Lebih rinci, jumlah DPSHP PPLN Kuala Lumpur itu sebagai berikut:
1. TPS-LN berjumlah 438.665;
2. Kotak Suara Keliling berjumlah 525;
3. POS berjumlah 3.336;
Jumlah 442.526 pemilih
Selanjutnya, DPSHP yang sudah ditetapkan dalam rapat pleno tersebut dilaporkan ke KPU RI melalui aplikasi SIDALIH.
"Bahwa kemudian DPSHP yang telah ditetapkan sebagaimana Berita Acara Nomor
008/PP.05.1.BA/078/2023 tanggal 12 Mei 2023 tentang Rekapitulasi Daftar Pemilih
Sementara Hasil Perbaikan (DPSHP) Tingkat PPLN Kuala Lumpur disertai Data Daftar
Pemilih Sementara yang di kirim ke KPU RI tersebut merupakan data yang tidak valid dan tidak dapat dipertanggungjawabkan," tutur Jaksa.
Untuk diketahui, ketujuh terdakwa, yakni Umar Faruk selaku Ketua PPLN Kuala Lumpur (KL) dan enam anggotanya: Tita Cahya Rahayu, Dicky Saputra, Aprijon, Puji Sumarsono, Khalil, dan Masduki Khamdan Muchamad.
Baca juga: Jadi Tahanan Kota, Tersangka PPLN Kuala Lumpur Disidang Pekan Depan
Mereka diduga telah memalsukan data dan daftar pemilih untuk wilayah Kuala Lumpur.
"Dengan sengaja melakukan perbuatan melawan hukum memalsukan data dan daftar pemilih, baik yang menyuruh, yang melakukan atau yang turut serta melakukan," kata Jaksa, saat membacakan surat dakwaan dalam persidangan, di Pengadilan Negeri (PN) Jakarta Pusat, Rabu (13/3/2024).

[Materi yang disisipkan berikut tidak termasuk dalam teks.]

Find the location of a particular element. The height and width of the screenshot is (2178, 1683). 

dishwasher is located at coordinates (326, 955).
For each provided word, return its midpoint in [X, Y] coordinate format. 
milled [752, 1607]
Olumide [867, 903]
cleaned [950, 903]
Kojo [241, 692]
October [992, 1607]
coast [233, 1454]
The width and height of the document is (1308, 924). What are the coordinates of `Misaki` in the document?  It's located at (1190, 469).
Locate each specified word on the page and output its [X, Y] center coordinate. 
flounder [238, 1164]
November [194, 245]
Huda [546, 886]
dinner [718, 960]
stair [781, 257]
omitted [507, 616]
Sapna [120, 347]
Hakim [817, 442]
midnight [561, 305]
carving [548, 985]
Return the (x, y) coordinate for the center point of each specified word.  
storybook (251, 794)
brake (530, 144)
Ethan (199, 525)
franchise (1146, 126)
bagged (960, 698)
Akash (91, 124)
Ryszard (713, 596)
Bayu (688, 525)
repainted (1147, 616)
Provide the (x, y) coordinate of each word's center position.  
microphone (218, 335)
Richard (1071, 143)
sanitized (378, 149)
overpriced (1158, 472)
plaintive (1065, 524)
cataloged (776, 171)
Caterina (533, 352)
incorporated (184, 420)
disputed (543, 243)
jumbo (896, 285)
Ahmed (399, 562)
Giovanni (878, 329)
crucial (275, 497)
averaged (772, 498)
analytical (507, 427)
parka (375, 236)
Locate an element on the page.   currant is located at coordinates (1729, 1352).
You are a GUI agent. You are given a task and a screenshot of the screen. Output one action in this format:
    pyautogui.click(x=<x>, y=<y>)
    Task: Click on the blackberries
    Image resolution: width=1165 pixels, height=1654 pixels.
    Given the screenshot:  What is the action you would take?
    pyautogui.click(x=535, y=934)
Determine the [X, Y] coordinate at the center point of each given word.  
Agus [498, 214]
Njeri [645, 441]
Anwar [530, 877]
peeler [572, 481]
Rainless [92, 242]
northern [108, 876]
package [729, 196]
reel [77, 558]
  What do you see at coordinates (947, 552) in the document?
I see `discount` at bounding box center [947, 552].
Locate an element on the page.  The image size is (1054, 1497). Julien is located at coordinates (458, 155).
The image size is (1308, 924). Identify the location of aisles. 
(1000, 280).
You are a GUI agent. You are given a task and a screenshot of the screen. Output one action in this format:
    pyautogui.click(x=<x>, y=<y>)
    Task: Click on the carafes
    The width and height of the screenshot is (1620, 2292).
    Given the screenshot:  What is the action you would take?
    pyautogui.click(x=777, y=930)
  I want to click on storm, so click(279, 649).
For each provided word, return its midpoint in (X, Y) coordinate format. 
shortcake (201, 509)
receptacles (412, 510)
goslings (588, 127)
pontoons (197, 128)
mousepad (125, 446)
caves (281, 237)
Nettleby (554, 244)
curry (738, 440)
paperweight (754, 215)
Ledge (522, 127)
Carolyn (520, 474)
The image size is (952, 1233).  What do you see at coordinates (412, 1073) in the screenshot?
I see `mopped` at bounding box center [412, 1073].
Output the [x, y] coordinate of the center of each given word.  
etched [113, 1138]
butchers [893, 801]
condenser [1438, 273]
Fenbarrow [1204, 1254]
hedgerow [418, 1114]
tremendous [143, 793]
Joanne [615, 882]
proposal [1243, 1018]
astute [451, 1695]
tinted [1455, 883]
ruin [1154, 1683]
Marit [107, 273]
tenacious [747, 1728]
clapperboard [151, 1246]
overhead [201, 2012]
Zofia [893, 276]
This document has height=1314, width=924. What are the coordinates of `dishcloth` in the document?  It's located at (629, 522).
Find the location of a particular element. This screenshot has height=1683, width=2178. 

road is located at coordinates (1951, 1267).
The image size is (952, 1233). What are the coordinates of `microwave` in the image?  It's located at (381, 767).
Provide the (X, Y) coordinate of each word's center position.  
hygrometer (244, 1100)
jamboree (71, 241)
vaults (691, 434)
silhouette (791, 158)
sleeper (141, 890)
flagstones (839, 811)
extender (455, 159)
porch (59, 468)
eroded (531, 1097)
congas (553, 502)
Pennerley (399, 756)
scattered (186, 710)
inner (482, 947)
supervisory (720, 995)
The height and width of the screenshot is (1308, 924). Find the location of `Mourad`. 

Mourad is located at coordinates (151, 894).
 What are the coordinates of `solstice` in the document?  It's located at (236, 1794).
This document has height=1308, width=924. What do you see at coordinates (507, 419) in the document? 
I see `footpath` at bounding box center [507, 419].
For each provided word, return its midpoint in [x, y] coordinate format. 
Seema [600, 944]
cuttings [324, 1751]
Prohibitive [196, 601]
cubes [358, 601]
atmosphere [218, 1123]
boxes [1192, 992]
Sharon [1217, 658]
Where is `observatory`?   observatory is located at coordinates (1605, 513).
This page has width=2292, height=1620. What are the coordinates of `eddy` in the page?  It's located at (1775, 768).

Jaksa menjelaskan, hal itu berawal sejak tahap penyusunan daftar pemilih Kuala Lumpur, dimana para terdakwa menerima Data Penduduk Pontensional Pemilih (DP4) sebanyak 493.856 dari KPU RI. Adapun data tersebut menjadi dasar untuk dilakukannya pencocokan dan penelitian (coklit).
Hasil coklit yang dilaksanakan oleh Pantarlih, menunjukkan bahwa Daftar Pemilih di Kuala Lumpur itu hanya sebanyak 64.148 pemilih. Jumlah pemilih tercoklit tersebut sempat dikomplain beberapa perwakilan parpol, pada rapat penetapan DPS.
"Namun, PPLN KL memutuskan agar data DP4 yang belum tercoklit dijadikan Daftar Pemilih Sementara (DPS), kemudian dikurangi data tidak memenuhi syarat (TMS), kemudian ditambah dengan data pemilih tercoklit. Sehingga hasil akhir yang ditetapkan menjadi DPS, sebanyak 491.152 pemilih, yang mana hal tersebut bertentangan dengan peraturan perundang-undangan yang berlaku karena penetapan DPS harus berdsarkan Data Hasil Coklit yang telah diverifikasi," ucap Jaksa.
"Bahwa akibat perbuatan para terdakwa yang memasukan data yang tidak benar dan tidak valid karena tidak sesuai hasil coklit ke dalam daftar pemilihan sementara (DPS) menjadi daftar pemilihan sementara hasil perbaikan (DPSHS) dan kemudian ditetapkan menjadi daftar pemilih tetap (DPT) serta memindahkan daftar pemilih metode TPS ke metode KSK dan POS. Dalam kondisi data dan alamat tidak jelas atau tidak lengkap sehingga mengakibatkan untuk metode pos surat suara yang dikirim sebesar 154.629 namun kembali ke pengirim sebanyak 81.253 suara," sambungnya.
Atas perbuatannya, para terdakwa tersebut terancam dijerat pidana dalam pasal 554 undang-undang nomor 7 tahun 2017 tentang pemilihan umum jo pasal 55 ayat (1) ke-1 KUHP.